Advanced Television

Little commitment to connected?

November 2, 2010

 

Transition, disruption, opportunity, threat; all descriptions that can be applied to most digital media developments. Which one you choose will depend on where you, or your company, sit in the current ecosystem and, therefore, your perspective.

Recently we held a video roundtable on OTT Services (available on the site now); a classic major development that flows from the rapid development of deliverability – more bandwidth and better compression. OTT is probably the subject of more SWOT analysis in network owners, ISPs, broadcasters and content brands than any subject before or since. That’s because it is potentially a game changer at a uniquely profound level – at least according to some.

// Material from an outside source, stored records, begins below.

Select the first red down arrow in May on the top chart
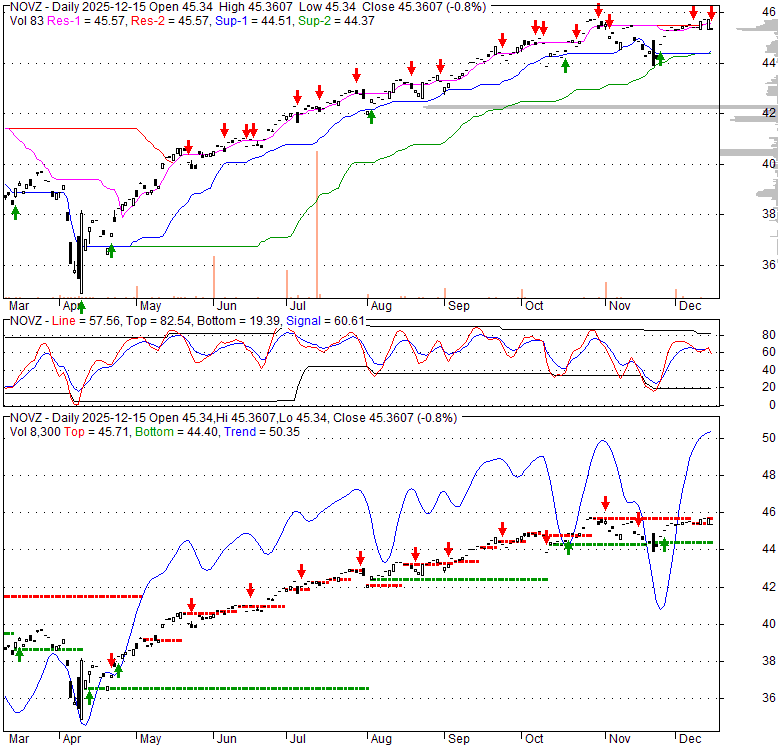This screenshot has width=780, height=745. click(187, 146)
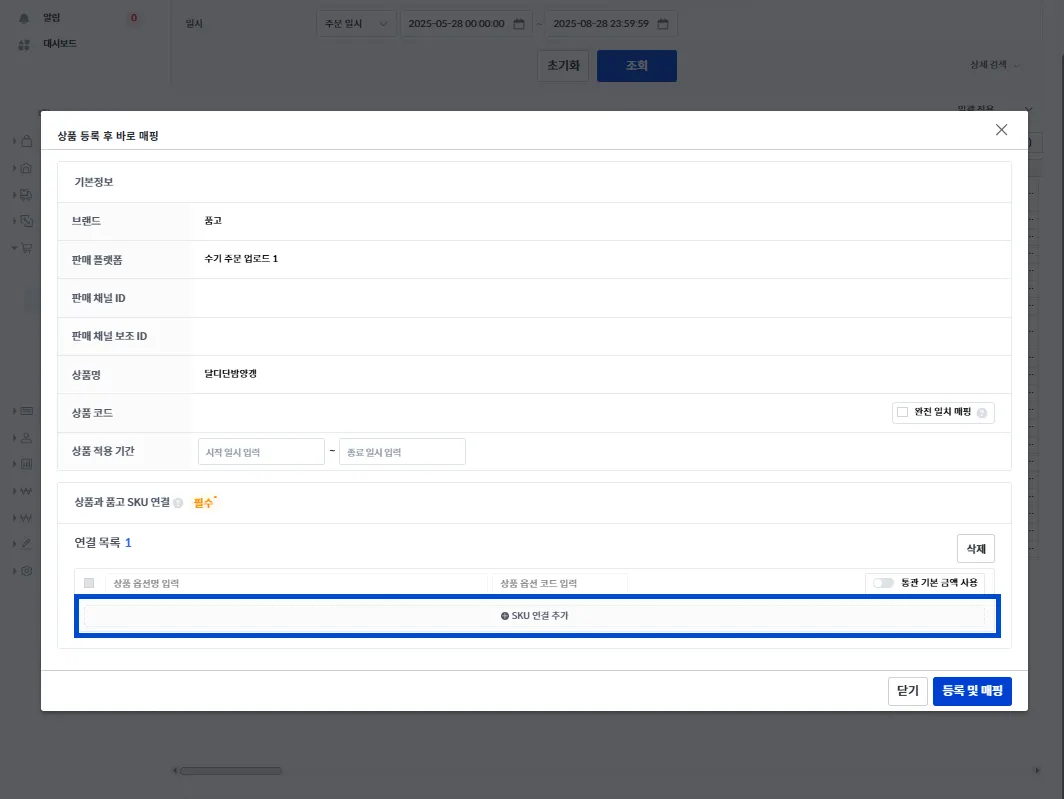This screenshot has width=1064, height=799.
Task: Open the 알림 menu item
Action: tap(52, 18)
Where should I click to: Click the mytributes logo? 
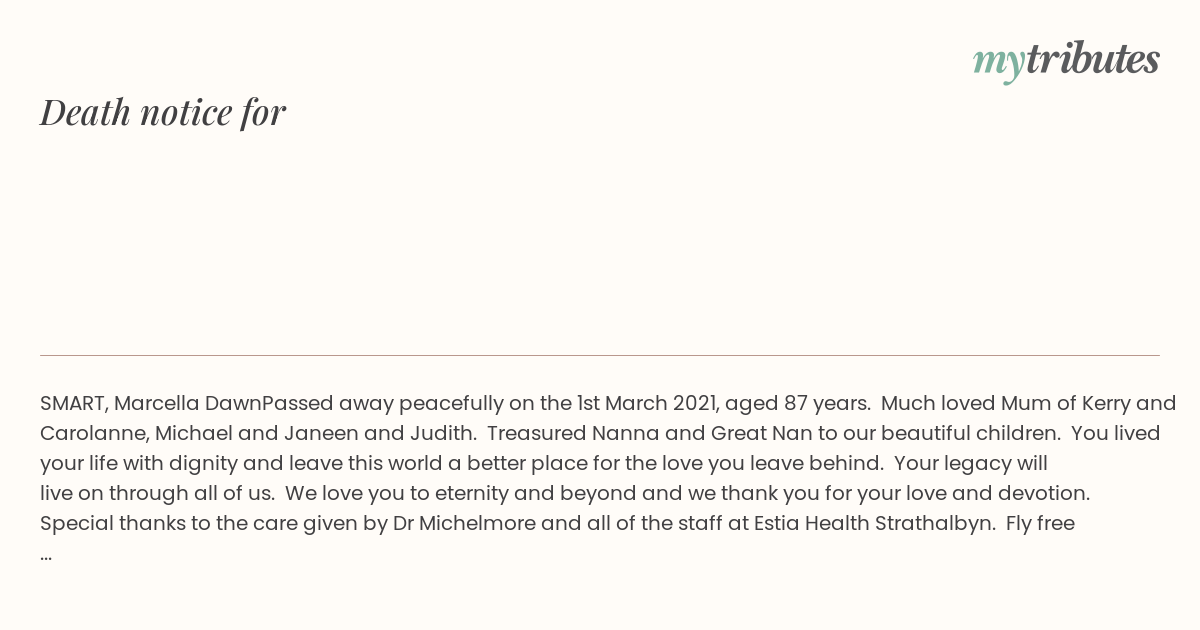point(1066,60)
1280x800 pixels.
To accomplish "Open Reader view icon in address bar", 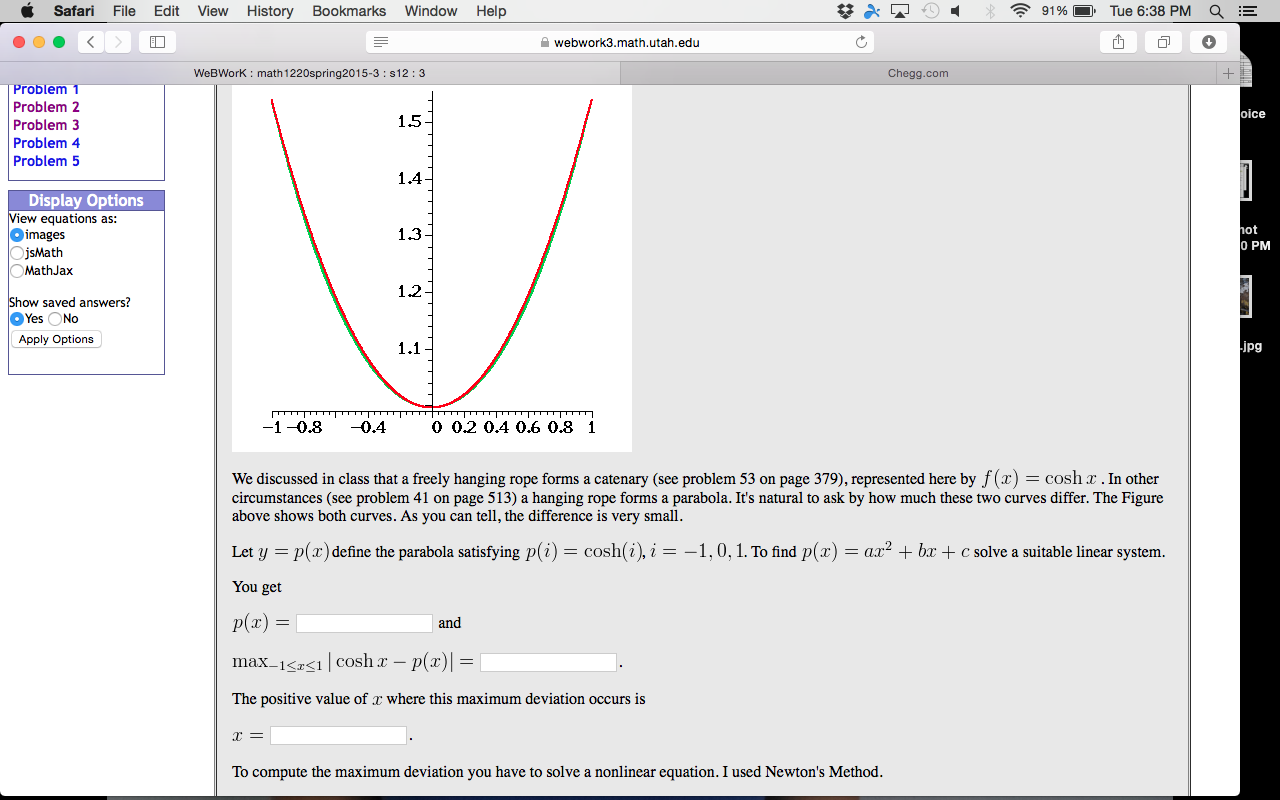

According to proponents network providers, ISPs and pay-TV operators will be ‘disintermediated’ from their subscribers by content brands, broadcasters and/or third party packagers reaching their customers direct. And for some of the ‘displaced’ there’s the added insult of their own infrastructure being used to disrupt their relationship with hard-won customers.

Recently connected TVs have become an emblem of the OTT debate – tomorrow’s customer plugging his vanilla fast broadband connection straight into the flat panel to enjoy a pick and mix of app enabled services via a UI embedded by the manufacturer or a licensed third party provider. It’s the mobile model, except this time the network operator probably doesn’t even get to keep the voice revenue. The departure of the Set Top Box is, in this scenario, indicative  of the incumbent provider losing control of the customer and being relegated to utility provider, if anything at all.

So, you might expect all but the ambitious content owners and providers of OTT ‘management’ platforms, to be pretty gloomy at their prospects. Not so. In our OTT discussion, and in a subsequent one among home network participants, there was no air of panic. A couple of big US cable companies have just announced marginal video subscriber losses but they adamantly blame the recession, not cord-cutting. Even OTT proponents see the low hanging fruit as viewers currently outside the pay market.  As an exec from a major US cableco told our panel, “our channels aren’t going anywhere – they have way too much to lose.”

And on connected TVs there was consensus that traditional CE makers are not going to follow through, “it’s this year’s sticker” said one panellist; makers are just not going to get into supporting upgrades and back office functions. If current providers step up on QoS and providing content everywhere solutions and have the courage to embrace the OTT services their customers do demand, then, while the game will change, it will not be as dramatically as many currently predict.